Paraquedista do Exército é assassinada depois de carro enguiçar no Rio

A sargento do Exército Bruna Carla Borralho Cavalcante de Araújo, 27, foi morta a tiros na noite deste domingo (30) durante um assalto na Avenida Presidente Kennedy, em Duque de Caxias, na baixada fluminense. A vítima estava de carro com a família quando o veículo enguiçou.

O marido de Bruna, Angelo Henrique de Araújo, contou a policiais militares do batalhão de Duque de Caxias que desceu do veículo, uma Cruze prata, para fazer o conserto. A ação teria ocorrido por volta das 18h. Angelo ouviu a mulher gritando que estava acontecendo um assalto. Em seguida, ele ouviu dois disparos.

    Reprodução

Uma das irmãs de Bruna e dois sobrinhos foram retirados do carro. Os criminosos fugiram levando o veículo. A sargento foi levada para uma Unidade de Pronto Atendimento, mas não resistiu aos ferimentos e morreu. Policiais militares do batalhão da área estiveram no local.
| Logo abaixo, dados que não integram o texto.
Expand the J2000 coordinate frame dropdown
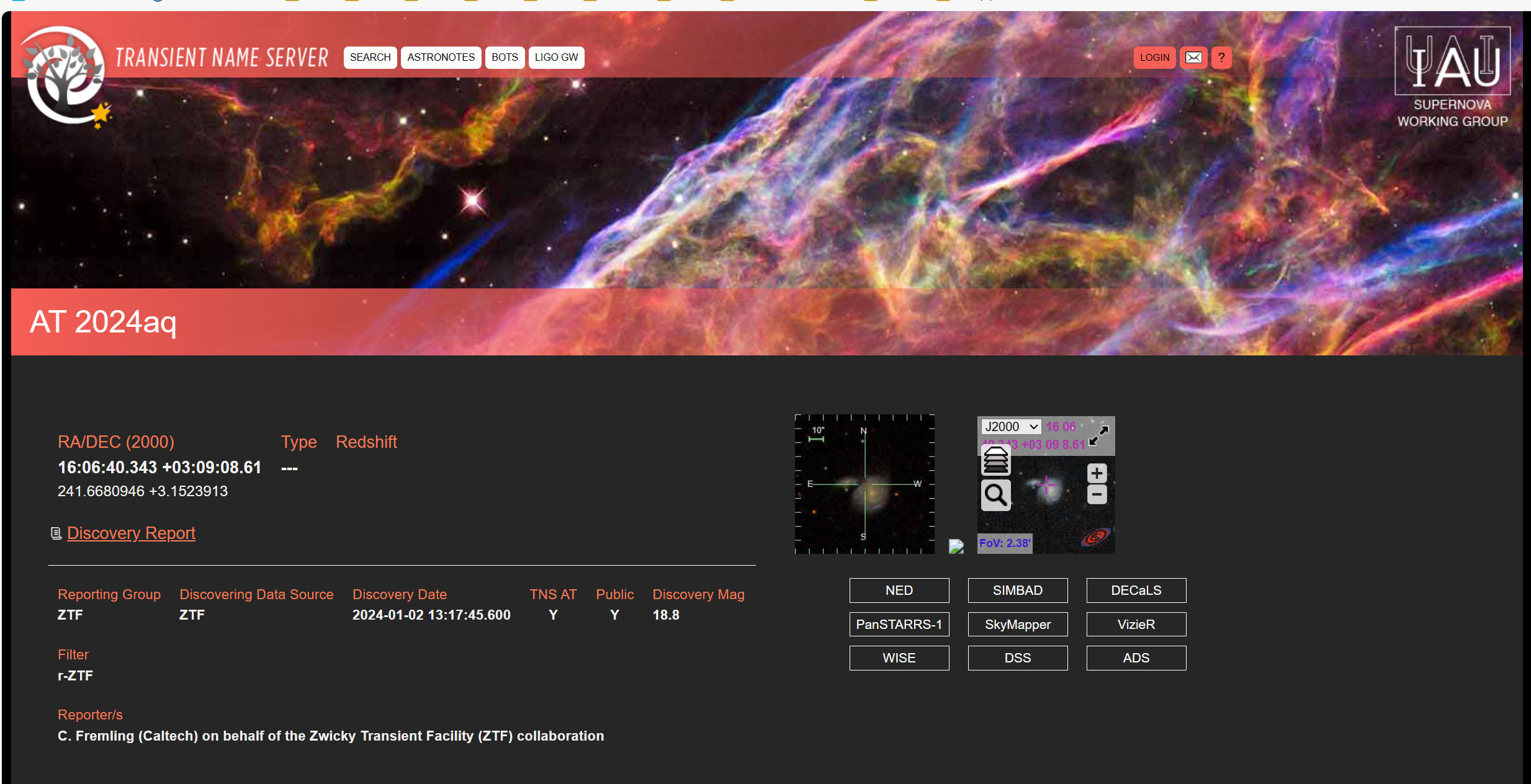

De acordo com informações da Polícia Civil, as investigações estão em andamento para apurar as circunstâncias do caso. “Agentes realizam diligências em busca de imagens de câmeras de segurança e testemunhas”, diz nota da Polícia Civil. Até a publicação desta reportagem, os criminosos não foram identificados.

A sargento atuava na 21ª Bateria de Artilharia Paraquedista e havia entrado para o Exército há pouco mais de dois anos, segundo o CML (Comando Militar do Leste). “O CML está prestando todo suporte à família, além das medidas administrativas cabíveis para elucidação dos fatos”, diz a nota da instituição.

Em junho, o presidente Jair Bolsonaro esteve no velório de um paraquedista no Rio, que morreu em acidente durante último exercício exigido para que se formasse.

Uma das irmãs de Bruna, Bárbara Borralho, postou uma despedida emocionada em uma rede social: “Tanta gente ruim nesse mundo, e infelizmente a minha baixinha foi levada injustamente. Deus, como tá [sic] doendo. Nunca mais [vamos] ter as risadas gostosas dela nem ver o seu charme de desfilar toda linda por onde passava. Parece um pesadelo sem fim. Volta, mana”.

Procurados, familiares da vítima não quiseram dar entrevistas.

Neste ano, a plataforma Fogo Cruzado registrou 95 agentes de segurança baleados na região metropolitana do Rio. Ao menos 41 deles morreram.